YOUR OBJECTIVE
The required result is an exact copy of the lines from the one containing "Where should I click to: Click the Søg" to the last line of the records, both ends included, without pictures.

------------------------

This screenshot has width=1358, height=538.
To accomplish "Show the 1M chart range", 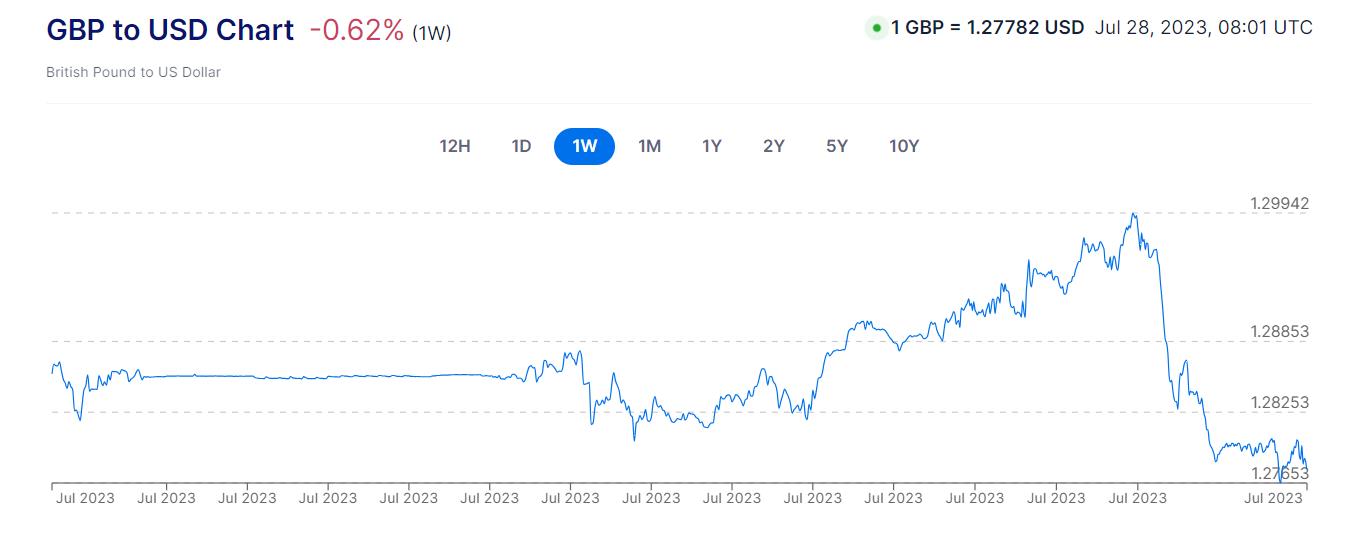I will [650, 146].
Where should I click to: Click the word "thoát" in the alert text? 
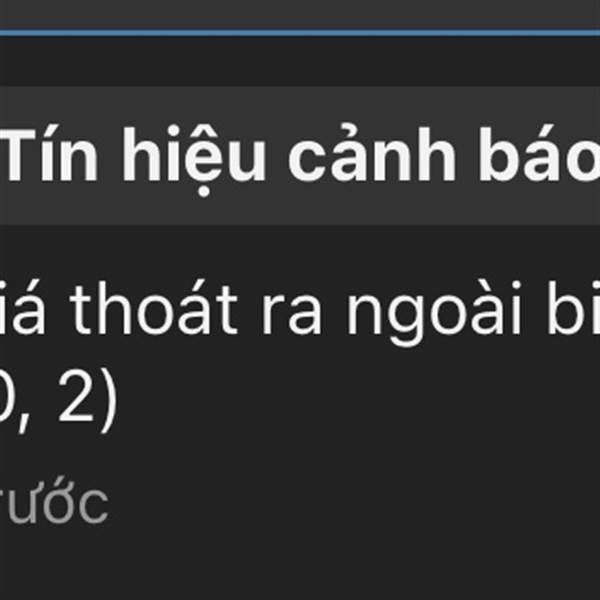tap(153, 309)
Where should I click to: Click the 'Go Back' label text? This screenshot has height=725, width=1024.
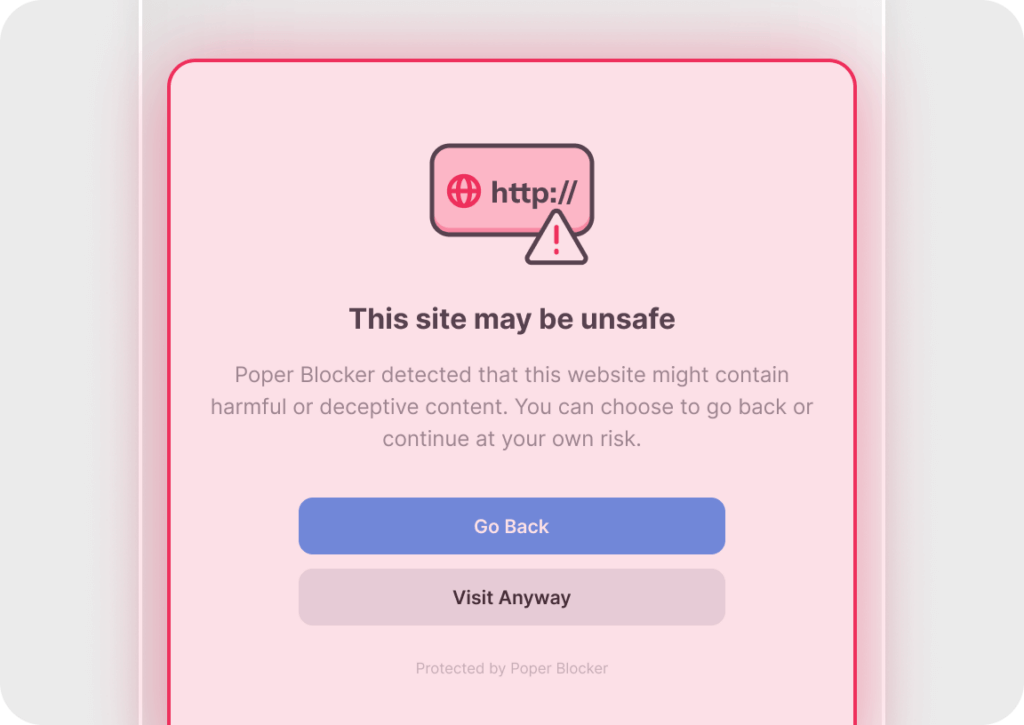click(x=511, y=526)
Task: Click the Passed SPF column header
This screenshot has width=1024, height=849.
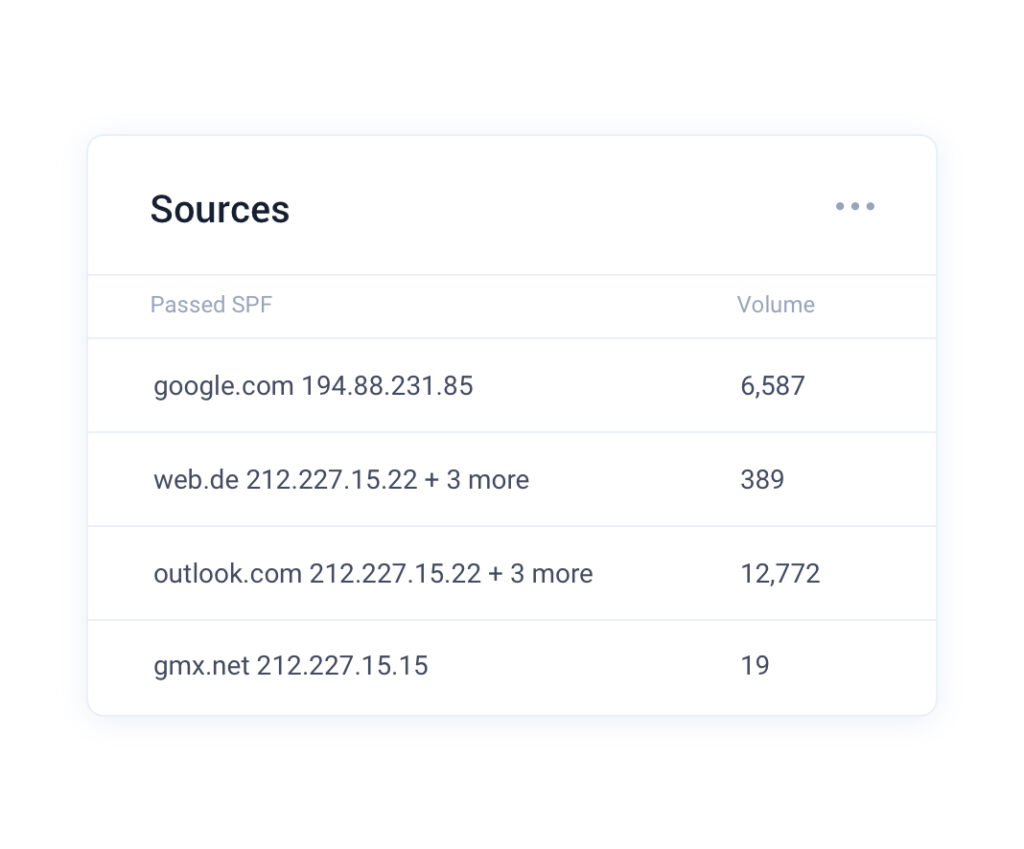Action: pos(211,305)
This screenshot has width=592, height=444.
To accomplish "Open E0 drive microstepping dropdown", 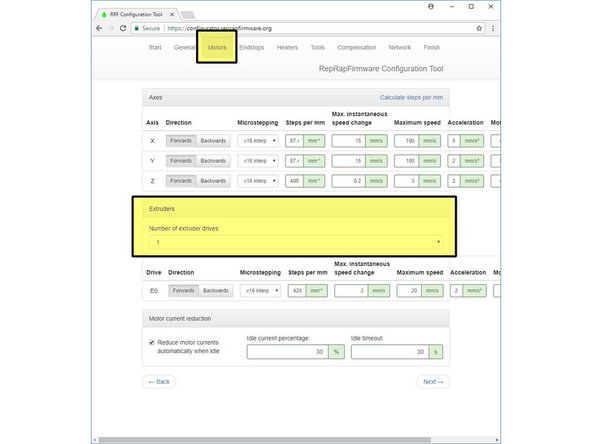I will click(261, 291).
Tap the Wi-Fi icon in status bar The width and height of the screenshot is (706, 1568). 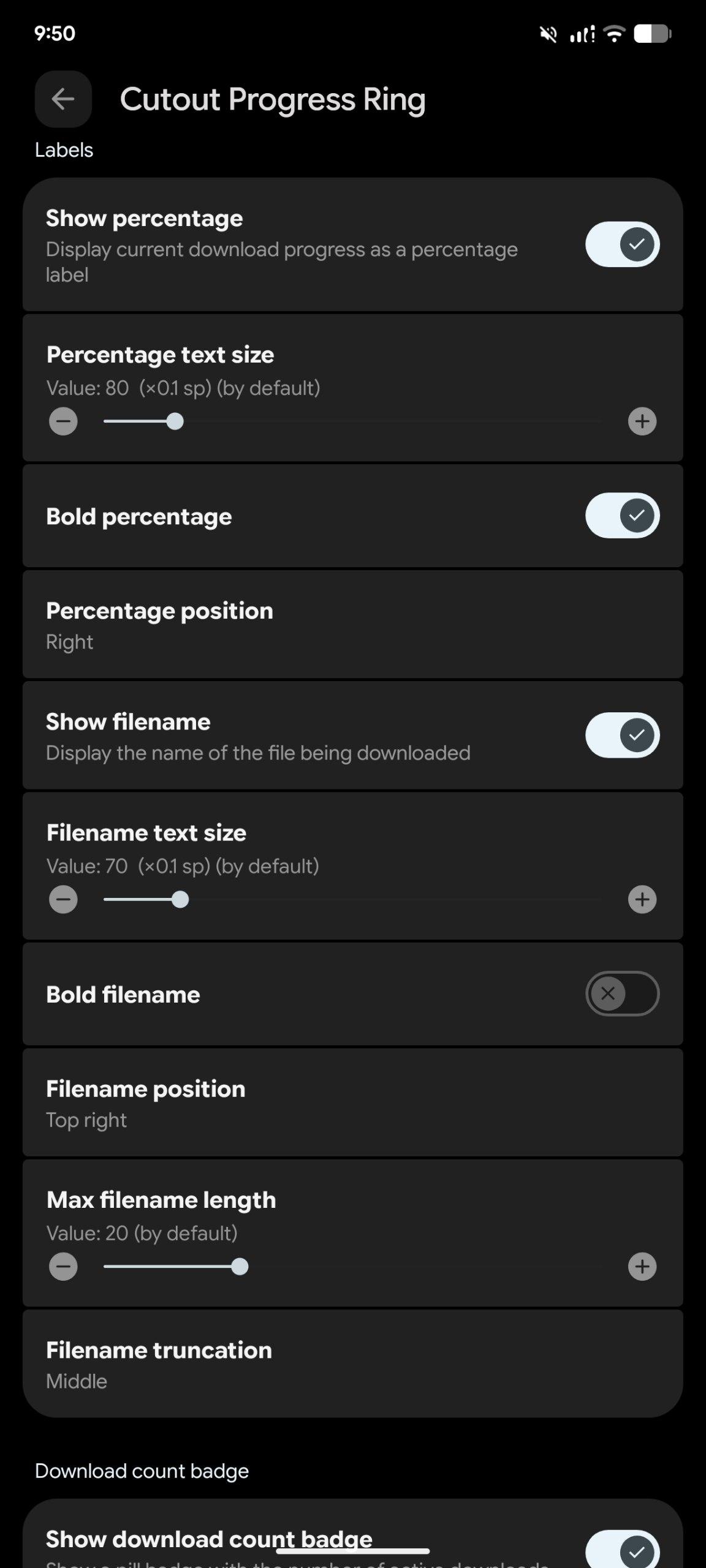(x=613, y=34)
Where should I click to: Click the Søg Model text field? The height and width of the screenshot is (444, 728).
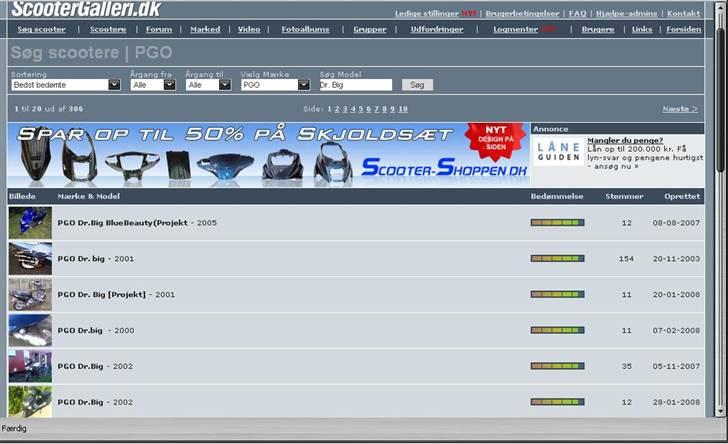[355, 85]
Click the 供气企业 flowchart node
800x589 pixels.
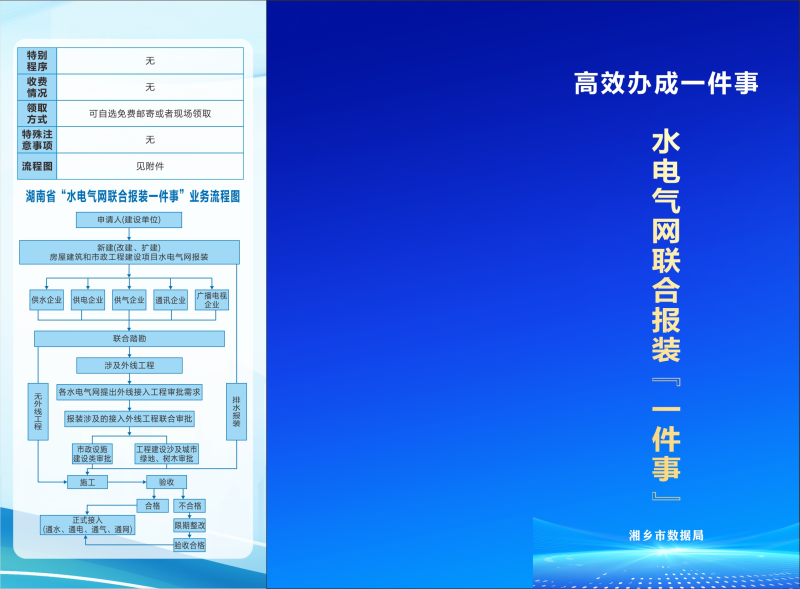pos(129,299)
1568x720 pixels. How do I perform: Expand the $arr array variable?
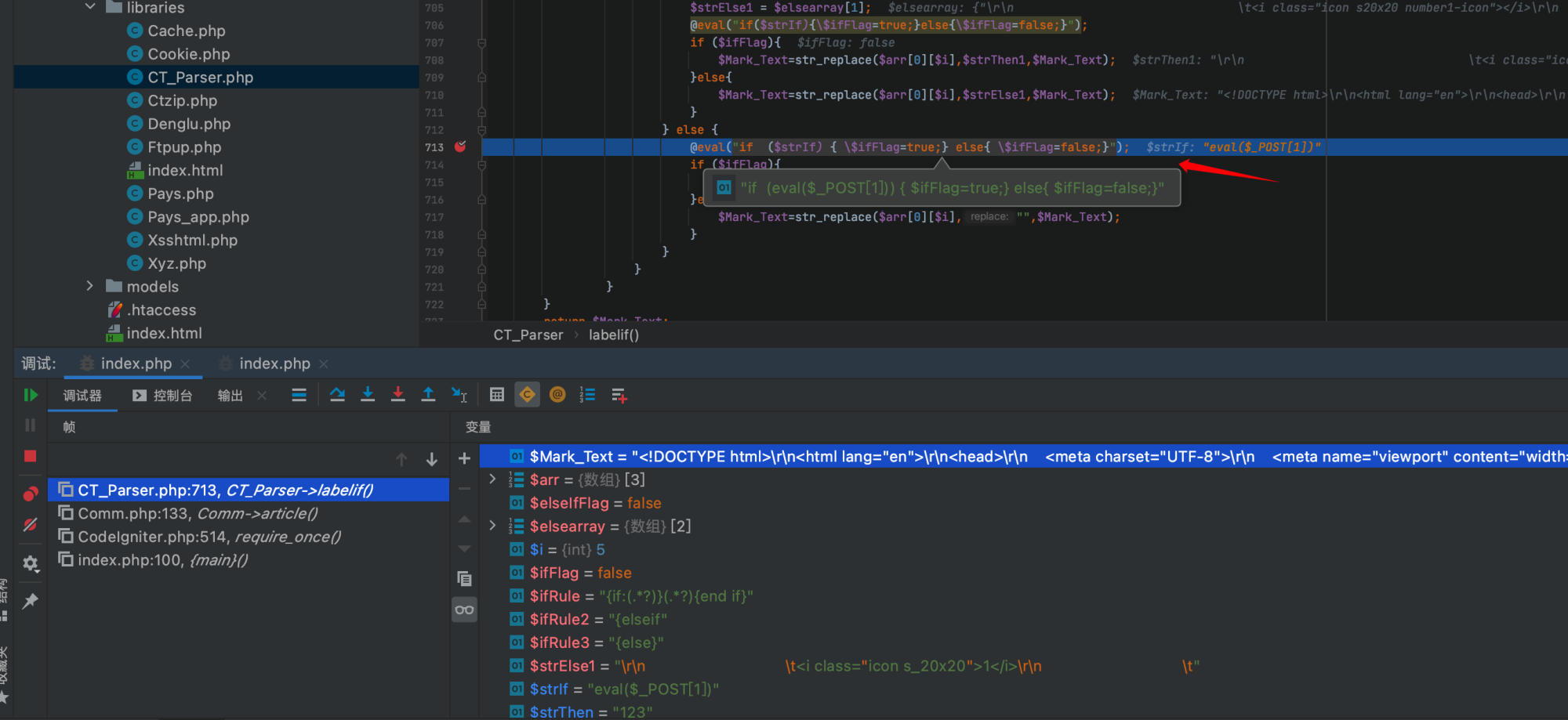492,479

------------------------

TASK SOLUTION
Where should I click to: Click the Søg Model text field? The height and width of the screenshot is (444, 728).
[355, 85]
Click the 供气企业 flowchart node
800x589 pixels.
pos(129,299)
1568x720 pixels. How do I perform: Expand the $arr array variable?
492,479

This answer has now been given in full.